TANGERANG — Budaya keselamatan dan kesehatan kerja (K3) menjadi fondasi utama yang terus diperkuat PLN dalam setiap pekerjaan konstruksi dan pemeliharaan jaringan listrik. Di tengah tingginya aktivitas pembangunan dan pemeliharaan infrastruktur kelistrikan di Tangerang Raya, potensi risiko kecelakaan kerja menjadi perhatian serius manajemen.
PLN UP3 Serpong menggelar Apel Pasukan dan Pemeriksaan Peralatan Jasa Konstruksi di halaman kantornya. Kegiatan itu diikuti jajaran manajemen, pengawas pekerjaan, mitra kerja kontraktor, petugas pelayanan teknik, hingga seluruh personel lapangan yang bertanggung jawab atas operasional dan pemeliharaan jaringan listrik.
Pemeriksaan Menyeluruh dari Personel hingga APD
Dalam apel tersebut, tim melakukan pemeriksaan menyeluruh terhadap kesiapan personel, kendaraan operasional, alat kerja, alat pelindung diri (APD), hingga kelengkapan administrasi pekerjaan. Langkah ini untuk memastikan setiap pekerjaan lapangan berjalan sesuai standar operasional prosedur (SOP) dan minim risiko.
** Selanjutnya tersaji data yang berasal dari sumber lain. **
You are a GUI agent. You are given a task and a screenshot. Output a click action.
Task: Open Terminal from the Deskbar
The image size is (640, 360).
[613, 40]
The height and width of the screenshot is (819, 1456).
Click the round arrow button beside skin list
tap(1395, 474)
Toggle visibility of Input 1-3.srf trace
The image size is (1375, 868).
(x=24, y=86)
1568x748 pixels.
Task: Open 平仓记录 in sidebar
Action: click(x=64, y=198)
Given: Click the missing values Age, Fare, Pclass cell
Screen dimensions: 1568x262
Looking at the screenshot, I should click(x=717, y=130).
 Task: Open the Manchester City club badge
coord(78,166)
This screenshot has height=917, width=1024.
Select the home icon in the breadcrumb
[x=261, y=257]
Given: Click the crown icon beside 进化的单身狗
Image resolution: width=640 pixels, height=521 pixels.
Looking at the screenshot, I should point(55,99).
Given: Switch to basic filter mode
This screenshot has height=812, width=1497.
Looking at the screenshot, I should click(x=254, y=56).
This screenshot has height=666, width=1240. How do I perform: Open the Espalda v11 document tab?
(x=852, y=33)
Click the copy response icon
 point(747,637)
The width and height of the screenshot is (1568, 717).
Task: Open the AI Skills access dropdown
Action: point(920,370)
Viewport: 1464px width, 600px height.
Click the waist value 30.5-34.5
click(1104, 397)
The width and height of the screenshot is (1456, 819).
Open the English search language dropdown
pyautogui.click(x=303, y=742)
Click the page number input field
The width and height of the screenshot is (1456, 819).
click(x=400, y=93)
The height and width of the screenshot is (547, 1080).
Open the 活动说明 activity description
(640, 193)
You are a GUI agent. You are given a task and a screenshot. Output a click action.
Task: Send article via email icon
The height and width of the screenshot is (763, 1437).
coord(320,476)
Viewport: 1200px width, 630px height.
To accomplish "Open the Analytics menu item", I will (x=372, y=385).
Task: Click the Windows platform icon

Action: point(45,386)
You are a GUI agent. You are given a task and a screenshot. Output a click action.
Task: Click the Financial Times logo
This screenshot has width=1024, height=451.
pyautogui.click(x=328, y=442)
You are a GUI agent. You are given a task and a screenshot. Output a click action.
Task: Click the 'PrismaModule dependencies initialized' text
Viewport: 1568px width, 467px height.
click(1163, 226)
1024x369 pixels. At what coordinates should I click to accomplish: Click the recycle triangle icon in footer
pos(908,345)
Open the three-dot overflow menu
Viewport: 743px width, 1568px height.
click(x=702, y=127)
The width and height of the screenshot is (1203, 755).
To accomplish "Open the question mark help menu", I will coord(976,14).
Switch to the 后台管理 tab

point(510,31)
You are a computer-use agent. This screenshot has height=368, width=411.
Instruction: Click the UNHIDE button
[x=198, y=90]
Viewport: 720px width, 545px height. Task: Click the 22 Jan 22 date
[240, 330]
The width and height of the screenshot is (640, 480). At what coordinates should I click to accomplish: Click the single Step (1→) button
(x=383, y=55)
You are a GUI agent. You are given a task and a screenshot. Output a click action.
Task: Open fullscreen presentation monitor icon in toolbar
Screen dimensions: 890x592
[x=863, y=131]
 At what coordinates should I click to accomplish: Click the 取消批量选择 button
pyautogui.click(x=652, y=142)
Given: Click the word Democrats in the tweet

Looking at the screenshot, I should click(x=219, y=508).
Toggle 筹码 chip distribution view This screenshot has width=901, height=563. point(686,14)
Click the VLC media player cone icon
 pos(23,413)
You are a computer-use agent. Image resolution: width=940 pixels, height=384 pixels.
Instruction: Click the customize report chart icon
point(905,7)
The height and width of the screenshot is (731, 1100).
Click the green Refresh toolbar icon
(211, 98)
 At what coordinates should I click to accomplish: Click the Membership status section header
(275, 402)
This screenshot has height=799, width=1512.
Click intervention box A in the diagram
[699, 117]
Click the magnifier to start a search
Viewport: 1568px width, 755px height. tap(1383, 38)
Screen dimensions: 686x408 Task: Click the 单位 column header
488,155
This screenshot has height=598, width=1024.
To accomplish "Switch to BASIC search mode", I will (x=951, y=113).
Manager PLN UP3 Serpong, Beny Indra Praja, menegaskan bahwa tidak ada pekerjaan yang lebih penting daripada keselamatan jiwa manusia. “Seluruh personel wajib bekerja sesuai SOP, menggunakan APD lengkap, menjaga disiplin kerja, dan memastikan setiap pekerjaan dilaksanakan dengan aman, profesional, dan berkualitas,” ujarnya.
Mengapa Budaya K3 Krusial bagi Kelistrikan Tangerang?
Setiap pekerjaan kelistrikan memiliki risiko tinggi, mulai dari sengatan listrik hingga kecelakaan saat bekerja di ketinggian. General Manager PLN UID Banten, Muhammad Joharifin, menekankan bahwa budaya K3 harus menjadi prioritas utama yang diterapkan secara disiplin oleh seluruh personel.
“Dengan kesiapan pasukan, peralatan yang memadai, serta pengawasan yang konsisten, PLN optimistis mampu menjaga keandalan pasokan listrik sekaligus menciptakan lingkungan kerja yang aman dan produktif,” ungkap Joharifin.
Apel pasukan ini bukan sekadar agenda rutin. Menurut Beny, kegiatan itu menjadi bentuk komitmen bersama antara PLN dan mitra kerja dalam membangun budaya K3 yang konsisten dan berkelanjutan. Sinergi ini dinilai penting untuk menjaga kedisiplinan, kualitas pekerjaan, serta memperkuat keandalan pasokan listrik di wilayah kerja PLN UP3 Serpong.
Pengingat bagi Petugas Lapangan agar Tidak Lengah
Perwakilan pelaksana Jasa Konstruksi, Rizky Maulana (39), menyebut kegiatan tersebut menjadi pengingat penting bagi seluruh petugas lapangan agar tidak lengah terhadap aspek keselamatan kerja. “Kesiapan personel, kelengkapan APD, dan kepatuhan terhadap SOP menjadi hal utama sebelum pekerjaan dilakukan di lapangan,” katanya.
PLN UP3 Serpong berharap, dengan kesiapan personel dan peralatan yang optimal, setiap pekerjaan di lapangan dapat terlaksana dengan aman, minim risiko kecelakaan kerja, serta mampu menjaga kontinuitas pasokan listrik bagi pelanggan di Tangerang Raya.